Not the quietest of weeks for the Pension Protection Fund.
The Fund was set up four years ago in response to growing clamour from pensioner lobby groups to provide compensation for people whose DB pensions fail to pay out when the sponsoring employer goes belly up. The initial funding comes from a levy charged by the PPF on all DB schemes, the level of which is determined by each scheme’s exposure to risk – the greater the exposure, the higher the levy.
Earlier this week, it was reported that Transport for London is seeking a legal review of the levy imposed by the PPF. TfL claims the levy is "unreasonable", and other DB providers with similar concerns about the unfairness of the levy will no doubt be awaiting the outcome with interest.
And today it emerges that the Fund’s deficit more than doubled in the year to March 2009, from £517 million to £1.23 billion, prompting – according to the Telegraph – "questions about the viability of Britain’s pensions lifeboat".
Before anyone presses the panic button, however, it’s worth bearing a couple of things in mind.

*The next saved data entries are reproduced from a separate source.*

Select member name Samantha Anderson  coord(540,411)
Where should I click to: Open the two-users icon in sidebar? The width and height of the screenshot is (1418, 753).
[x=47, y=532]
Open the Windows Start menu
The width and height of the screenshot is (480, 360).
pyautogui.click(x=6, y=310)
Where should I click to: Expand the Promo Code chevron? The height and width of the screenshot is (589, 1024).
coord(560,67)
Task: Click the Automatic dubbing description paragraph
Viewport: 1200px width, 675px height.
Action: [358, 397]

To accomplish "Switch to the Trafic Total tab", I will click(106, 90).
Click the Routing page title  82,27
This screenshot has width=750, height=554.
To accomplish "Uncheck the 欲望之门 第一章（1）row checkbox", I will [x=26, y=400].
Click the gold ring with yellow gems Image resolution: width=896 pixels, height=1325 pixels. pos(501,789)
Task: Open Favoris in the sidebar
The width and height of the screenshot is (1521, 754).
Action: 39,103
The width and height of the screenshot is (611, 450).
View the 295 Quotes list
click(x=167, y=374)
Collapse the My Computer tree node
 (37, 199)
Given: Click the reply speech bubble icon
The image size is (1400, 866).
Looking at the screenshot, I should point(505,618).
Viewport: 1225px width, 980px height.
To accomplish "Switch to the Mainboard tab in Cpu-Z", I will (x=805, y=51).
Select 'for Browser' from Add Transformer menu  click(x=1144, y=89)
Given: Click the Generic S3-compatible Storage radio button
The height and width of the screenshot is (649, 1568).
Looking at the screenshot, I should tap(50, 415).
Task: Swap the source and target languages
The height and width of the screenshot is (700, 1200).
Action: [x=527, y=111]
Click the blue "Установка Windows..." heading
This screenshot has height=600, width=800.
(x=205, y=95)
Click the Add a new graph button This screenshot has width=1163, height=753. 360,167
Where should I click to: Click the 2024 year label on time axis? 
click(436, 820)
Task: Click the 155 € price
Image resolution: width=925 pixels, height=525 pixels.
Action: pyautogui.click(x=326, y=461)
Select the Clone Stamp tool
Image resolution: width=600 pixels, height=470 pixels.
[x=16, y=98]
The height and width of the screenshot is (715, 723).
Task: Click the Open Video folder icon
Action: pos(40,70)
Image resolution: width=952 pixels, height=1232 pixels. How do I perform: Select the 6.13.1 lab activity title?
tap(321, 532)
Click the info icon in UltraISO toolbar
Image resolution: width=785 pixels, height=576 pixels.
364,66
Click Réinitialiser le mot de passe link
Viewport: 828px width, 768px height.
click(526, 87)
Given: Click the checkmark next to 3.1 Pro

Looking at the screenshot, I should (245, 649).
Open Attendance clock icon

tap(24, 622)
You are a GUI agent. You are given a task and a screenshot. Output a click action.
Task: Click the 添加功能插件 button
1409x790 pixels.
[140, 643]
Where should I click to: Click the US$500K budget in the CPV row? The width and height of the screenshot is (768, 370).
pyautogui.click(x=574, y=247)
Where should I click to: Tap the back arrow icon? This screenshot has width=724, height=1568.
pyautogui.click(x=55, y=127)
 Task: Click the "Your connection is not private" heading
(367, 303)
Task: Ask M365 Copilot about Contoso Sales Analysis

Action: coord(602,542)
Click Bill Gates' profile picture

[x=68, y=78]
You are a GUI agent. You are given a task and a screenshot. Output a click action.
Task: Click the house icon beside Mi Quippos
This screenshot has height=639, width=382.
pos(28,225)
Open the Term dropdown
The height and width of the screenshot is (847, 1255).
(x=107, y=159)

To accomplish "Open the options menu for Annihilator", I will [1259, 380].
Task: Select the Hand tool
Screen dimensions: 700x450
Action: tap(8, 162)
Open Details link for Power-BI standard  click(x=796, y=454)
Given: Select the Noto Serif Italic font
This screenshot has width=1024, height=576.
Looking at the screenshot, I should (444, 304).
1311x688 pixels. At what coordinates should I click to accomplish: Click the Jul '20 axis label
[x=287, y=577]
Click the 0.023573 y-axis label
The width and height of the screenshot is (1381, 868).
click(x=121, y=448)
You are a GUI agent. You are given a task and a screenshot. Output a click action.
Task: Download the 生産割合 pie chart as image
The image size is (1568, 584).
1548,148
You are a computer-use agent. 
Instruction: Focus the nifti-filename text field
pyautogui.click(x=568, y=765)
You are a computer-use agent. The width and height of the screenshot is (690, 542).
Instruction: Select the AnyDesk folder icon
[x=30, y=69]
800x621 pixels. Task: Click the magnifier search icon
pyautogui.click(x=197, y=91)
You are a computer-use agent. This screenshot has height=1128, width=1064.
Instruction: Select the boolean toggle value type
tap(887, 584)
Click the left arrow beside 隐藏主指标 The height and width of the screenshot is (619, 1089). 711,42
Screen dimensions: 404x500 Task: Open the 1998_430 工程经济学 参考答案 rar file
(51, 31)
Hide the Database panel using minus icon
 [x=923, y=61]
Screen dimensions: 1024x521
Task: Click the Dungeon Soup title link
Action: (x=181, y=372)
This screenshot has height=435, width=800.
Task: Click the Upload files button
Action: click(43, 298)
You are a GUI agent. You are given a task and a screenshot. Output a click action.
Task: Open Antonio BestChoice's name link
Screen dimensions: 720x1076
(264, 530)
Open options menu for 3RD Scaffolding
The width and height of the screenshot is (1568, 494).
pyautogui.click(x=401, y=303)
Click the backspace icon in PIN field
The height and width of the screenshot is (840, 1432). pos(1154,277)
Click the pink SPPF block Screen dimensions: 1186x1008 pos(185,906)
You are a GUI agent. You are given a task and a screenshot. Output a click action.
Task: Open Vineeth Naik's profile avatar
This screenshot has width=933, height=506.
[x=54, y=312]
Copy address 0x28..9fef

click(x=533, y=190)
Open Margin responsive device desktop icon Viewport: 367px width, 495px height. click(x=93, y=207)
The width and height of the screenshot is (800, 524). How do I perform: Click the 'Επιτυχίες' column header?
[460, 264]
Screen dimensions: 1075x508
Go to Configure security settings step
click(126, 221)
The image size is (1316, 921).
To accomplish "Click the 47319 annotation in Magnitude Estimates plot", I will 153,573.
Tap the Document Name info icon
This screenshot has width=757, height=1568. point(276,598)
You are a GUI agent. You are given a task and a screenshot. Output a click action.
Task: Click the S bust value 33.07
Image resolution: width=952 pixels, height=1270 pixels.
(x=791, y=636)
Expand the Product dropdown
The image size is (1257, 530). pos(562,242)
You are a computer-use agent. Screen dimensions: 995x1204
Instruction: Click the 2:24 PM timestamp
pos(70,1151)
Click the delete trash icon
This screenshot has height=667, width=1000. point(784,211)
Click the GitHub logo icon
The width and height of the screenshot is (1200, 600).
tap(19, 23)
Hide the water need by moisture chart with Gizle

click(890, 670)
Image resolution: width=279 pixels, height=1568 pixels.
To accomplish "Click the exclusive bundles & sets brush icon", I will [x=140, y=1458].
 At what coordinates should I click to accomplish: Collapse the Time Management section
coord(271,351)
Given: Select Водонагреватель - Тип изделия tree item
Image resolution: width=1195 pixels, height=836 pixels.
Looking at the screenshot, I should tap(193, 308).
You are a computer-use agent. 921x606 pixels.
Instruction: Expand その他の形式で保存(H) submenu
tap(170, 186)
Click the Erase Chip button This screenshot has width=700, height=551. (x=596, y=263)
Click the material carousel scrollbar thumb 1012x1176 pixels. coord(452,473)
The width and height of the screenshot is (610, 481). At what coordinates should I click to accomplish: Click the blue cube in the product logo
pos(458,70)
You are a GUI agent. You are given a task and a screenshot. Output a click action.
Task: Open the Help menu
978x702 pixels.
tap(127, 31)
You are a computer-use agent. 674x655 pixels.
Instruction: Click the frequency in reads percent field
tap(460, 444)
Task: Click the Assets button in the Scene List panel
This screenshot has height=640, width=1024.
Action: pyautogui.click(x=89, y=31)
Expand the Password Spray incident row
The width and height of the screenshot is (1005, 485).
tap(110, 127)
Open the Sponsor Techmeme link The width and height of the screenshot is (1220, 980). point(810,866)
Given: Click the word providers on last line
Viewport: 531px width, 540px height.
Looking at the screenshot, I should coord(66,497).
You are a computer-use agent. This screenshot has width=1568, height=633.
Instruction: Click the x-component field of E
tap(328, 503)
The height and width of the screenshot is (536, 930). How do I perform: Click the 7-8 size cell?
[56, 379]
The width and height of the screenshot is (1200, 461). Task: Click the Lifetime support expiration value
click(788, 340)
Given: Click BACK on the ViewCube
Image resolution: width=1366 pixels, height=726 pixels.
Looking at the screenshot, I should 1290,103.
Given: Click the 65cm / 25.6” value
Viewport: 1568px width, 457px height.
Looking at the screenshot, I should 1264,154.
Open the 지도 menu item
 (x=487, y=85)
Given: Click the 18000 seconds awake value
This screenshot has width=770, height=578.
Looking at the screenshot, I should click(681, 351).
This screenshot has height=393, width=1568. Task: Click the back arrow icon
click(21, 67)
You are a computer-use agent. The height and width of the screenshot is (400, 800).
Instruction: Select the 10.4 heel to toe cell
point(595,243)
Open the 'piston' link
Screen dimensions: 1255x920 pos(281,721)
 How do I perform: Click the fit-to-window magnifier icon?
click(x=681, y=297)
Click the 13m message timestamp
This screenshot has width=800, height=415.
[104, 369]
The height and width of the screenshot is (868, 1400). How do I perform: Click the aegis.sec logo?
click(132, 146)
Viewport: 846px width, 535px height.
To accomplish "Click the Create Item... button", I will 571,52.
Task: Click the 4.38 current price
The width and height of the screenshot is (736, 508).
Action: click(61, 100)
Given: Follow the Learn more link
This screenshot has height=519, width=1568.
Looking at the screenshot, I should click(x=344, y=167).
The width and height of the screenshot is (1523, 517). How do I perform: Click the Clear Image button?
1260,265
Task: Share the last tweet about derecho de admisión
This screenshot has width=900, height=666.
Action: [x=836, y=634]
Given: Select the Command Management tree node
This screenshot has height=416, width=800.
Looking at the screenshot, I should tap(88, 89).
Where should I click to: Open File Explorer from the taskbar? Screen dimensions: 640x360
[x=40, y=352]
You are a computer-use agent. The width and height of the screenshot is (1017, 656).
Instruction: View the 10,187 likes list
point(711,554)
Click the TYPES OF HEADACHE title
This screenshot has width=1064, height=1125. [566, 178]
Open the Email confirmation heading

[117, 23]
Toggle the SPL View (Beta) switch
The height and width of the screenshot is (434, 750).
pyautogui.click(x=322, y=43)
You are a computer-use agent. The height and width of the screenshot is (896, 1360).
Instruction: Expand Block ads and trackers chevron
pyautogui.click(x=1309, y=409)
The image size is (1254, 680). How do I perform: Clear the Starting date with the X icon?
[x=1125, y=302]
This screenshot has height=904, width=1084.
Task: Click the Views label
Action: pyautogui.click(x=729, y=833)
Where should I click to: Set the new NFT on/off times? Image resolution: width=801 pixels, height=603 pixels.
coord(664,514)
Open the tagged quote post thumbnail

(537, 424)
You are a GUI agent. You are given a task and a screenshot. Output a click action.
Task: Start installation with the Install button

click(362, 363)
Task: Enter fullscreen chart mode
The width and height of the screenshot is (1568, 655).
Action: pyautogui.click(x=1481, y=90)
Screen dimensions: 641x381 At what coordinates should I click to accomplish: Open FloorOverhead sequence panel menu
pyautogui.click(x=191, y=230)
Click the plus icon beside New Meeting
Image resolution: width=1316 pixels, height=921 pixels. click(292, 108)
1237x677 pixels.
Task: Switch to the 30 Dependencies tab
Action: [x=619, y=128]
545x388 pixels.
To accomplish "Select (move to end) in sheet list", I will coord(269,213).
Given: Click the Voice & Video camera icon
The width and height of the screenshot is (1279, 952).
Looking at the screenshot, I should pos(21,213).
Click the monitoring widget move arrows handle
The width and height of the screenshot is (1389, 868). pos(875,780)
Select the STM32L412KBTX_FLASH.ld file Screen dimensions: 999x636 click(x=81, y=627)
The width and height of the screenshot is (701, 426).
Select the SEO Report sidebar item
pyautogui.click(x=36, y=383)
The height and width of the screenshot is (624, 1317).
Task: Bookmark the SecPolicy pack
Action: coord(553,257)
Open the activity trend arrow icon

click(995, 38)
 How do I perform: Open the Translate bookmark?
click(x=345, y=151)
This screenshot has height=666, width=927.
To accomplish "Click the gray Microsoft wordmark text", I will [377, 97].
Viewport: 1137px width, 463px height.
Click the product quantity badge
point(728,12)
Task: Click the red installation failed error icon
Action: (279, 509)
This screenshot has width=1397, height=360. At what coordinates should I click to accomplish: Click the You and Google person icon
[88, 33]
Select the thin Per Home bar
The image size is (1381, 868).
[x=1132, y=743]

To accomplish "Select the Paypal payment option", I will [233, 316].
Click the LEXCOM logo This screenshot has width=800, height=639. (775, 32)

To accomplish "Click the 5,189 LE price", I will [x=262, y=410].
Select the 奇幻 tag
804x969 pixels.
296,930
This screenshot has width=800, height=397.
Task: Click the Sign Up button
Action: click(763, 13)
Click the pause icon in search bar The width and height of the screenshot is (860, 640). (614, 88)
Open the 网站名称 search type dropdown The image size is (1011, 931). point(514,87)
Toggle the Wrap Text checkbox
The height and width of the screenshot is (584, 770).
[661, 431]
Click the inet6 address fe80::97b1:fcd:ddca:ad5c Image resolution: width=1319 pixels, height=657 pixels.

Firstly, as PPF Chief Executive Alan Rubenstein recently pointed out, the PPF is currently paying out around £7m a month to its 13,000 beneficiaries, and while these numbers will increase in the coming months, the Fund already has some £3bn in assets, so "let’s not pretend there are not extreme scenarios out there that could see us run out of money, but that will not be happening in the foreseeable future".
And secondly, Mr Rubenstein and his colleagues are smart enough to have learned from the American experience. The US equivalent of the PPF, the Pension Benefits Guaranty Corporation was set up in the mid seventies, and has amassed an eye-watering $33 billion deficit. Even so, the debate in Washington is around how to fix the PBGC, not how to get rid of it. What politician, after all, would want to be seen as the individual who allowed a lifeboat to sink?